Inspections and recourse requirements
Our legislation does not agree on the date of purchase of an insurance policy with the time of issuance of technical inspection coupons. Meanwhile, in 2012, a provision came into force, according to which the car owner is obliged to ensure on his own timely passage of the state technical inspection of a freight, passenger taxi, truck, passenger bus and some other modes of transport. If at the time of the occurrence of the insured event the validity of technical coupons has expired, then the insurance company has the right to file a claim, and the recourse claim for OSAGO in this case will be satisfied.
Cases giving rise to recourse claims
In particular, an insurance company has the right to claim compensation:
- if the "culprit" of the insured event was a car malfunction;
- if this malfunction has already been detected by the inspection operator, but data about it has not been entered into the diagnostic card.

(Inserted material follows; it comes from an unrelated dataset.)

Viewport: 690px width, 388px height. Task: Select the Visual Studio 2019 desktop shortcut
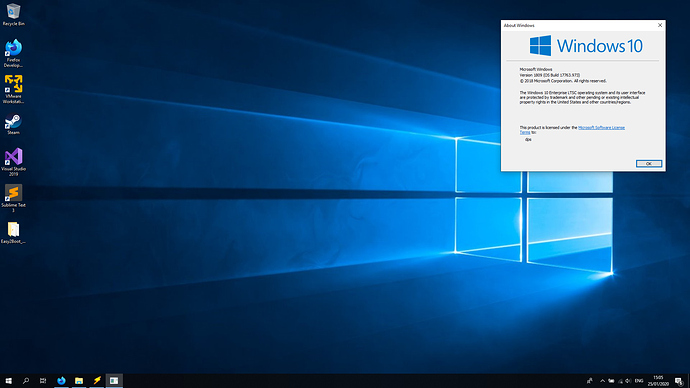(x=13, y=162)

What to do if an insurer makes a recourse claim
Each car owner can find himself in such a situation, so it would be useful to outline an algorithm of actions in which the claims of insurers can be reasonably challenged in court.
At the first stage, it is recommended to find out whether the insurance company has the right to put forward recourse claims. You can find out by rereading the previous paragraphs of this article.
No need to make concessions to insurers andimmediately consent to reimbursement of the recourse claim. An accident or other incident that caused damage to property or he alth must be proven both from the point of view of the victim and from the point of view of the perpetrator of the tragedy. First of all, the basis for the claim should be the transfer of insurance compensation to the victim. If such a payment was denied, all claims of the insurance company for recourse can be safely rejected.
Please note that the right of recourse arises for the insurer only at the time of transferring the insurance payment to the victim!
Amount of claim and statute of limitations
The defendant may challenge the claims of the insurance company if the amount of claims exceeds the insurance payments made. According to the law, the amount of recourse should not exceed the actual size of the insurance payment. You should also make sure that the statute of limitations has not yet expired, otherwise the insurer's recourse claims will be automatically rejected.
The beginning of the limitation period can be considered the moment when the insurer fulfills the obligation to pay insurance compensation. The culprit will not be able to object to the insurer's recourse claims if the time limits for filing claims have not yet expired.
And remember that only proven guilt in a traffic accident gives the insurance company grounds to hope for a positive decision of the recourse court. If the actions of an individual led to the occurrence of an insured event, but for a number of reasons the person was not found guilty, allclaims of the insurance company for recourse have no weighty grounds.